As a camera nerd, I have to weigh in with some minor annoyances: there are errors in this article that reflect common misconceptions or elisions that computer vision engineers often believe in. Let me debunk a few...
"Cameras, by design, also introduce a level of distortion": distortion is an artifact that is usually minimized in lens design if you are trying to create a rectilinear lens, though you are typically forced to trade it off versus other design criteria (like resolving power, or optical complexity). If you're trying to design a rectilinear lens, you explicitly try to remove any distortion; for "normal" focal lengths (focal length ~= image circle diagonal) you can often get vanishingly low distortion, even with relatively simple lenses. (There was a 19th century lens design that achieved "zero" distortion with just a few elements, and a precisely-chosen aperture position; the name escapes me at the moment.) If you are not designing a rectilinear lens, there are other lens mappings, in which case it's not really proper to describe the effect as distortion, though in technical literature it's often still described this way. (For further reading, check out F-theta vs. F-tan-theta lenses: https://en.wikipedia.org/wiki/Fisheye_lens#Focal_length;https://www.thorlabs.com/newgrouppage9.cfm?objectgroup_id=10....)
"... the proportions of objects closer to the edges of the frame are distorted." This is technically incorrect; objects subtend the same number of pixels in an f*theta fisheye image whether they're at the center of the frame or at the edge, for a given camera-subject distance.

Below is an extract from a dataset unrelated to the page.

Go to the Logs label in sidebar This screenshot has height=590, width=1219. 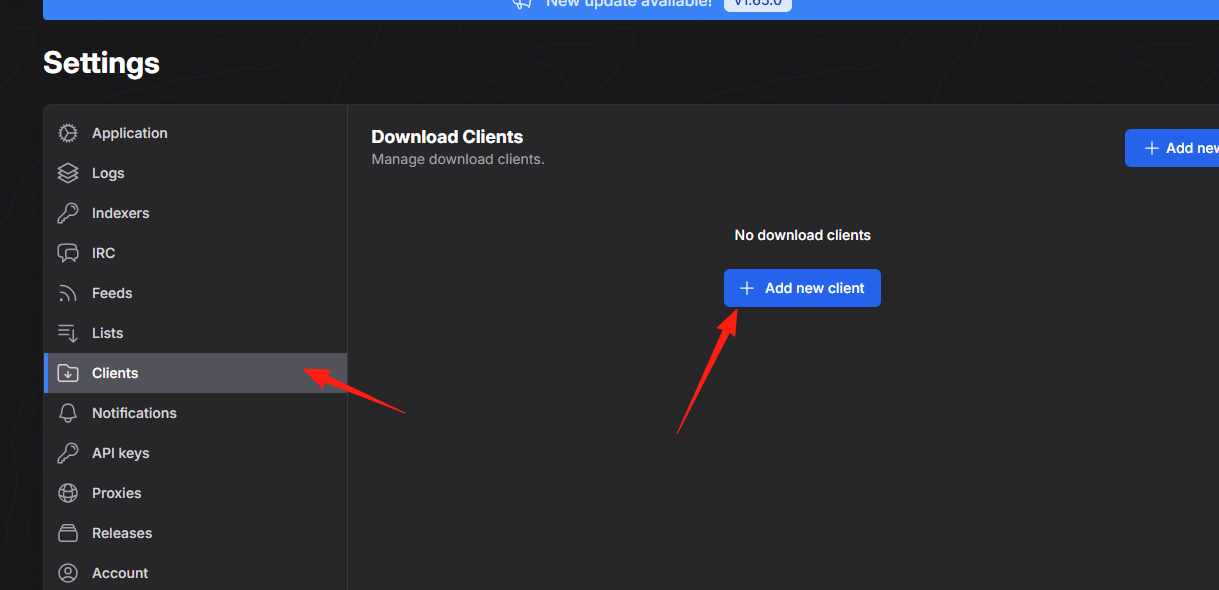pos(108,173)
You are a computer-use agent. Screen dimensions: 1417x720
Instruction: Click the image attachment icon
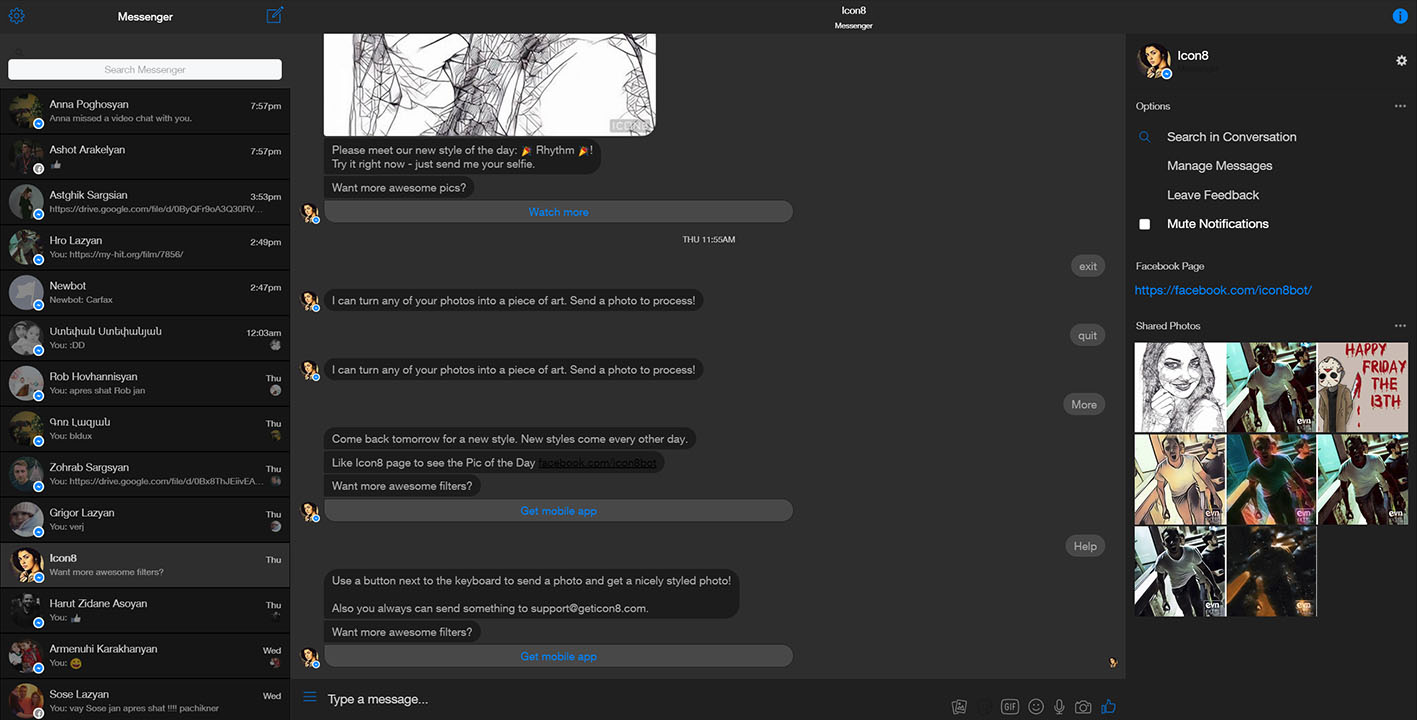(959, 706)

The apparent distortion exists because you're viewing it further away than the focal length implies, so the viewer at a "normal" viewing distance is applying a transform to the image that is not distance-preserving. If you get extremely close to the image, and if it were displayed on a curved surface (so the image's angular extent to the viewer matched the camera's FOV), you'd see no distortion. Also, we think of arranging subject matter for, e.g., a portrait, along a plane that's orthogonal to the camera's axis -- but then people closer to the edge are farther from the camera, and would naturally appear smaller. It's a weird artifact of rectilinear lenses that they're actually magnified in the resulting image so people standing in a line are all equal size; to get the same effect with a fisheye lens, you just have people arranged in an arc centered on the camera. (Most portraits are not shot on fisheye lenses though, for very good reasons, so this is more of an edge case.)
Related: "there are no straight lines" -- if you're using a camera to make an image, you're operating in projective space. Whether a line is straight in 3D space, and is then straight in the projective space, is a function of your projection. Rectilinear lenses -- for which the relation f*tan(theta) applies -- straight lines remain straight. But for most (all?) other mappings they do not; for example, f*theta lenses preserve angular extent: an object that subtends a particular angle from the camera's perspective will occupy the same number of pixels regardless of where they appear in the image. This is arguably superior for many computer vision tasks.
... I need to stop here, because this is already getting tedious. For anyone interested in developing a deep intuition for lenses and imaging, I would recommend playing around with a view camera, understanding the Scheimpflug relationship (https://en.wikipedia.org/wiki/Scheimpflug_principle), and really thinking through imaging from first principles if you want to understand these things more deeply.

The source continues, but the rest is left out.